On posait un genou à terre. On balançait un bras. Puis la jambe. Et nous étions Américains.
Les Beatles faisaient des ravages avant, pendant, après les concerts, mais aussi dans la cour du lycée. Quatre garçons de seconde ont fait un jour une apparition remarquée : ils portaient perruque et imitaient le quatuor sur scène. Ils ont été mis à la porte sur le champ.
Un autre choc. C’est la nuit dans la caserne. Retour de permission. Toutes lumières éteintes, un énergumène passe Pink Floyd sur un pick-up. Je revois la pochette bleu pâle de leur dernier 33 tours. On croyait y discerner une oreille baignant dans l’eau et des ondes se propager sur les bords. Dans le morceau d’introduction, Meddle, qui donne son nom à l’album, une goutte d’eau tombe toutes les trois ou quatre secondes au milieu de guitares électriques.
Une goutte d’eau qui fait déborder le vase, sans doute.
(Meddle, 33 tours de Pink Floyd, qui en avait plus d'un dans son sac...))

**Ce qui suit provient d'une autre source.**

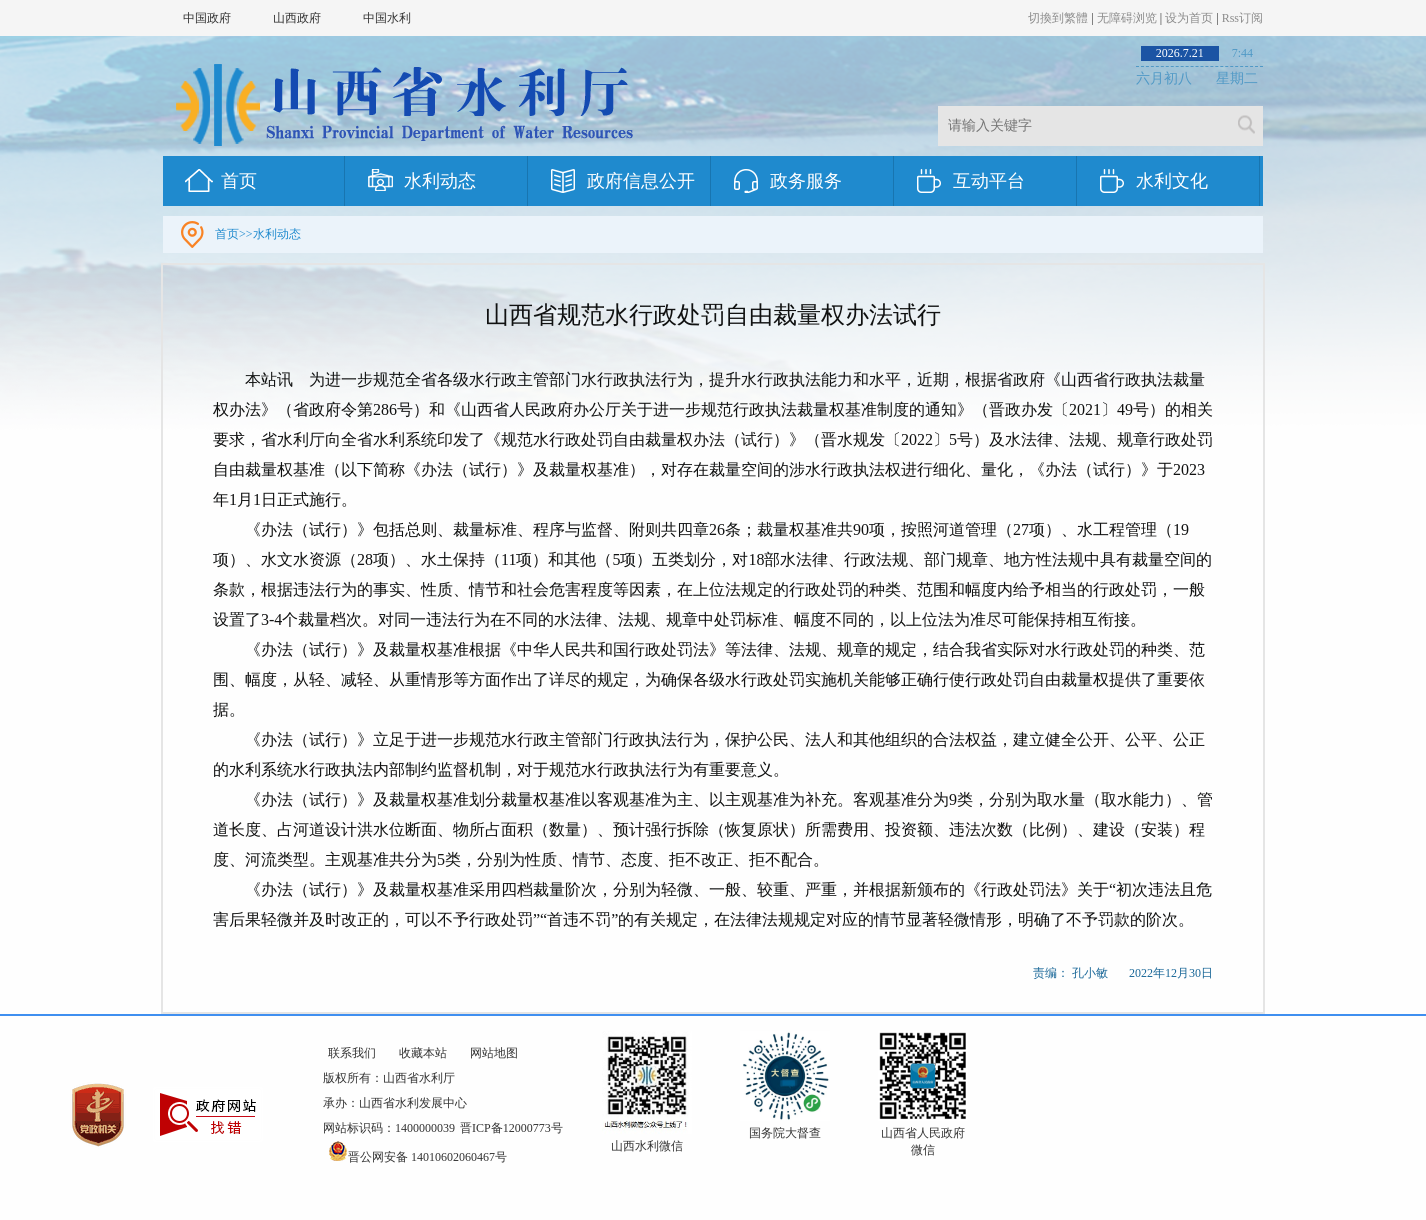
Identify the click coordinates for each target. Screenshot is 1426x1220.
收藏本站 (423, 1053)
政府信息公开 (641, 181)
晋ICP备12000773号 (511, 1128)
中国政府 (207, 18)
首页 (239, 181)
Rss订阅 (1242, 18)
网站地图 (494, 1053)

Depuis, dans mes voyages lointains, toute musique me saisit : une complainte vietnamienne chantée dans un train rouillé, des chants polyphoniques entendus dans un taxi-brousse à Madagascar, la voix aigrelette de la star éthiopienne Kuku.
En ce moment, j’ai tendance à écouter surtout Françoise Hardy, Christophe, Bashung, les Stones, Dépêche Mode ou Queen.
D’ailleurs, je me surprends à rester trop souvent près des voix de temps révolus. Ce n’est peut-être pas bon signe.
Surtout pour la musique insipide des chanteurs actuels, qui, après avoir sorti un tube, doivent bien s’attendre à retourner très vite faire du porte à porte pour vendre des aspirateurs.